● **Source excerpt**
---
And thus was born Tori Amos, Superstar. The title was fitting, since her next album, "Under the Pink," went on to sell another two million copies: yet, "superstar" still rang odd for an artist selling nothing more than her voice accompanied by a Bosendorfer piano.

Born in North Carolina and the daughter of a Methodist preacher, Amos was playing the piano before she'd turned 3. At age 5, she was sent to study at Baltimore's Peabody Conservatory, but was expelled six years later. "The whole idea was for me to be a concert pianist," she's told interviewers, "but I found that I was more interested in free expression. I didn't want to do what was expected of me." Eventually, Amos went on to spend several years playing Gershwin in gay bars in Washington, D.C., and Baltimore before going on to form her own band.

After leaving Y Kant Tori Read, she returned to the piano and began composing songs.

With "Pink," came several changes -- Rosse had taken on a larger role, producing the entire album and Amos' audience had grown to international proportions.

Her this album ushers in still more change. Amos produced the upcoming "Boys for Pele" by herself, and, she says, the album arises out of a need to understand her relationships with men. What happened to Eric Rosse? That's another pile of ashes from which Amos has emerged.
---
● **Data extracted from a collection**
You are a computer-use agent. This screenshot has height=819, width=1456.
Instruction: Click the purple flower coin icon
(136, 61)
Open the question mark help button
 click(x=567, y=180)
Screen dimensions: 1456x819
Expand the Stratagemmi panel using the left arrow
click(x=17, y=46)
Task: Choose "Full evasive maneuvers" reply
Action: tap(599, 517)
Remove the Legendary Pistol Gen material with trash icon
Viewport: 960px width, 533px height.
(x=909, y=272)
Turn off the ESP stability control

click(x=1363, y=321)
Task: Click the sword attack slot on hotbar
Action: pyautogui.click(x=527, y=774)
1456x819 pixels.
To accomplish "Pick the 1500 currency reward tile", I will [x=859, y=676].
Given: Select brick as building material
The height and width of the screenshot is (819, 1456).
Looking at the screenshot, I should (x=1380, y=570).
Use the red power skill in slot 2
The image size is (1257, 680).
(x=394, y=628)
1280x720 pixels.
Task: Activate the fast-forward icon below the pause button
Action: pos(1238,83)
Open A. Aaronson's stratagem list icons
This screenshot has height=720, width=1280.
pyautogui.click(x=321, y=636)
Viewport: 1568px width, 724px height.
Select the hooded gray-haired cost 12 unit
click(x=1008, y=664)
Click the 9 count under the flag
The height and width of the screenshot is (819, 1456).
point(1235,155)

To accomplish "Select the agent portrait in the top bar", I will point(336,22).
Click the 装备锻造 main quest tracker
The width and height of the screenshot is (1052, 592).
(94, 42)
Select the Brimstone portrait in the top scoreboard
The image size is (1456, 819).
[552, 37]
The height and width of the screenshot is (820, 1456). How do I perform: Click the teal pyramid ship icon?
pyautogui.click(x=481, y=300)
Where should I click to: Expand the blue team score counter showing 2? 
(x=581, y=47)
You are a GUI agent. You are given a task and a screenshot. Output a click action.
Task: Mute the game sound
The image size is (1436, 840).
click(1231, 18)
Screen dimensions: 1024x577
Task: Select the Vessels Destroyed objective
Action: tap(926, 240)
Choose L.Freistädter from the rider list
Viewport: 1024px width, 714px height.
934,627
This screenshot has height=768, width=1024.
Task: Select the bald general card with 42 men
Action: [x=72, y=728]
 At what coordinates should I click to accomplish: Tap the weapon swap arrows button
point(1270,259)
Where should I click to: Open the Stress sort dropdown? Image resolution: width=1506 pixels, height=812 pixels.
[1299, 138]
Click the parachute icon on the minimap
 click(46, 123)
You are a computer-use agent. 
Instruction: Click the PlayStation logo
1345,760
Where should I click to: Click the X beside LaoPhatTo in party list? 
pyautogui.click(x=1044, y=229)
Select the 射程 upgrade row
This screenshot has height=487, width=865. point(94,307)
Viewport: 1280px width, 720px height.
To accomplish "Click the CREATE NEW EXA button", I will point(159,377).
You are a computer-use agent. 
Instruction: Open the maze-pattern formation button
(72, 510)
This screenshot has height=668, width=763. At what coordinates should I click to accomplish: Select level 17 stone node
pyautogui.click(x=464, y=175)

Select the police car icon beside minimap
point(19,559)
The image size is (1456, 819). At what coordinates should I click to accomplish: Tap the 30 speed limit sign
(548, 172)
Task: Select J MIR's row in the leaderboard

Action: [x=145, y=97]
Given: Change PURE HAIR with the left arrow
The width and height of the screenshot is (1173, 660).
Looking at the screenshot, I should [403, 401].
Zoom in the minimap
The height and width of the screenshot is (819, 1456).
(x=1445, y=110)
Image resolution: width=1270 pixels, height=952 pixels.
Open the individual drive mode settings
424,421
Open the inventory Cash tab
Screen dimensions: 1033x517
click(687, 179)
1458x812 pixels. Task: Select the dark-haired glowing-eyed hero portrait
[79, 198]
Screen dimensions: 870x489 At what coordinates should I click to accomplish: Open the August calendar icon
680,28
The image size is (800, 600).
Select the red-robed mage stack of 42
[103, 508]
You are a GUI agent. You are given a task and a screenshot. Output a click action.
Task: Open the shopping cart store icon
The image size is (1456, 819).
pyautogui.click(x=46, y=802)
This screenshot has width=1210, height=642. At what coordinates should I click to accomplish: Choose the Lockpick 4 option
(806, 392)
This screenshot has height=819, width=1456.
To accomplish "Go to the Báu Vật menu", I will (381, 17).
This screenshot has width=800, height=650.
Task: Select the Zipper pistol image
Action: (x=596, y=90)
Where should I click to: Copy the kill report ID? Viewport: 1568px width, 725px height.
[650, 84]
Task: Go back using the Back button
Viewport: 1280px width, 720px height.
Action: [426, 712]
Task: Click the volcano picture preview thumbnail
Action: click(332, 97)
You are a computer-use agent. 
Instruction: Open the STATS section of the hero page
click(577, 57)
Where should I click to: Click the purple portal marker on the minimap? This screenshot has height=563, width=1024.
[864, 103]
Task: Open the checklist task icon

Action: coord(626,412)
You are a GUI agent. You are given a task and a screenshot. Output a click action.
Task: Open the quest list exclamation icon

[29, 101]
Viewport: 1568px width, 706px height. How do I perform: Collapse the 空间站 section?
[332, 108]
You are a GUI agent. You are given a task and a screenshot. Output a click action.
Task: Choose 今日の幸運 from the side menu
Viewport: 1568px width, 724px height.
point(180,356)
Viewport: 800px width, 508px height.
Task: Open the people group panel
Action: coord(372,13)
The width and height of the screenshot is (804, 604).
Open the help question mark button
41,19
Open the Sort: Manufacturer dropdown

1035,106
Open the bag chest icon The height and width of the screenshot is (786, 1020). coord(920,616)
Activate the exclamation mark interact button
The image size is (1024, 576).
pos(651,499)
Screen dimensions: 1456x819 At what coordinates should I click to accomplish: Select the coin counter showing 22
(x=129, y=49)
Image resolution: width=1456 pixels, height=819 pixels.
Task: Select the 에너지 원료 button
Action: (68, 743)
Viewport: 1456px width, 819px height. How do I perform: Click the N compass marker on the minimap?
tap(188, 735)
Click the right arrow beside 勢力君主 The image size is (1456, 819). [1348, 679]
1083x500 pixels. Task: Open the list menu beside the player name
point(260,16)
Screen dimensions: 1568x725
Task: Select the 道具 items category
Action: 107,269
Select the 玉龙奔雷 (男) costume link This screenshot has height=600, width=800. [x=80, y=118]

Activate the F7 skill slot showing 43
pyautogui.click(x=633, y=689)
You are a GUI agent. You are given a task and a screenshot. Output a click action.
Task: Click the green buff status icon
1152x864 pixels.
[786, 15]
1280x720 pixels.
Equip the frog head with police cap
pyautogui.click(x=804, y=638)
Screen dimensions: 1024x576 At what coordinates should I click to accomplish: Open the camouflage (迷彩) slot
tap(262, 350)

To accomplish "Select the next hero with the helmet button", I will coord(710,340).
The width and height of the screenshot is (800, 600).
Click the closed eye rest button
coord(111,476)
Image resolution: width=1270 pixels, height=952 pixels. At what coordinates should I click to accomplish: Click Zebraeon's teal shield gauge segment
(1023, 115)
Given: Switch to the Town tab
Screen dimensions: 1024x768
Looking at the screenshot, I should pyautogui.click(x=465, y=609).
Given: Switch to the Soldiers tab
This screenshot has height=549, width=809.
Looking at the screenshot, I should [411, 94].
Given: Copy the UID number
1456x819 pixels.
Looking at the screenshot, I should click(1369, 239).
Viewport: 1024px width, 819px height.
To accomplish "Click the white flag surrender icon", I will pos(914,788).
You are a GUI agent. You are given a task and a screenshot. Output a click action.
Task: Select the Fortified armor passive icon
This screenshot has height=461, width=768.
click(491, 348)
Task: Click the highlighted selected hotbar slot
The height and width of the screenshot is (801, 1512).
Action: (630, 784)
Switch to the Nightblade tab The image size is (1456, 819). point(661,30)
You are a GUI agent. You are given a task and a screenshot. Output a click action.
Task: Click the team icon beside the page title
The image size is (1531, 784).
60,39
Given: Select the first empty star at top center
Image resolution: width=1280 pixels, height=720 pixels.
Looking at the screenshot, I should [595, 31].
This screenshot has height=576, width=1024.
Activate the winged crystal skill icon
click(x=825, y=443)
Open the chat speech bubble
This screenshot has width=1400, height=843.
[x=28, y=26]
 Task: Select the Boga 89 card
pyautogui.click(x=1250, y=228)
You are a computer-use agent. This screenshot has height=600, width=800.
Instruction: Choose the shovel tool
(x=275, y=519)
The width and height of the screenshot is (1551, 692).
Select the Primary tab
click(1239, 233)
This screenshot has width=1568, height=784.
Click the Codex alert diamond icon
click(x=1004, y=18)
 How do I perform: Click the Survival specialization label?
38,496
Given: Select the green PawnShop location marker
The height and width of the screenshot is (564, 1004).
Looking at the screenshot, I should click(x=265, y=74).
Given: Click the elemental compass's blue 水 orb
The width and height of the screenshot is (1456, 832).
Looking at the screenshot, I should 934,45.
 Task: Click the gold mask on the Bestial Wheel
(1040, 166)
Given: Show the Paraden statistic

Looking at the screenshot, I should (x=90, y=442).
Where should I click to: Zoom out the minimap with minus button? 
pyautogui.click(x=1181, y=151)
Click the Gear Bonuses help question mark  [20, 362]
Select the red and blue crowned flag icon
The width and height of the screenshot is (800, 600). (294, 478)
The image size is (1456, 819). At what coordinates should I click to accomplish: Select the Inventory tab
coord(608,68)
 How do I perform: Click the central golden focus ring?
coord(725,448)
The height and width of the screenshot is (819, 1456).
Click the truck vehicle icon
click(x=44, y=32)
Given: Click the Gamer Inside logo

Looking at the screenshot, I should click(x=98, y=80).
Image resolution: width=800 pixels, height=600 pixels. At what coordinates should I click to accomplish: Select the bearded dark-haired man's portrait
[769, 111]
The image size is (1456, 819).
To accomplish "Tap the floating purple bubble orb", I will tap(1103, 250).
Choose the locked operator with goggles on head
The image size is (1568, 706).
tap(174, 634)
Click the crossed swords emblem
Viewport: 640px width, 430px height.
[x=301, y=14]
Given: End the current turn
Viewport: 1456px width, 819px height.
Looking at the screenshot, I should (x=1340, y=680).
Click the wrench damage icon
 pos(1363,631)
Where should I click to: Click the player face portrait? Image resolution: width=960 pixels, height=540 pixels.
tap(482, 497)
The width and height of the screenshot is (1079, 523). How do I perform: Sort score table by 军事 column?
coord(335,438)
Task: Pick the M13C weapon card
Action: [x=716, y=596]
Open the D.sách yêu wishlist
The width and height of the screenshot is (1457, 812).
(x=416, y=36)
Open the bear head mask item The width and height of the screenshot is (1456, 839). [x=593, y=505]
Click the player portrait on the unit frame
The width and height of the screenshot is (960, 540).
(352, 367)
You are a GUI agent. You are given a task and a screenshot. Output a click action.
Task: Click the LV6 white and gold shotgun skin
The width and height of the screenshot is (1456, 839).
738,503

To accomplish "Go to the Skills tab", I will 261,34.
---
Transcribe word for word the stretch of the Tori Amos article from "Born in North" through "her own band.".

Born in North Carolina and the daughter of a Methodist preacher, Amos was playing the piano before she'd turned 3. At age 5, she was sent to study at Baltimore's Peabody Conservatory, but was expelled six years later. "The whole idea was for me to be a concert pianist," she's told interviewers, "but I found that I was more interested in free expression. I didn't want to do what was expected of me." Eventually, Amos went on to spend several years playing Gershwin in gay bars in Washington, D.C., and Baltimore before going on to form her own band.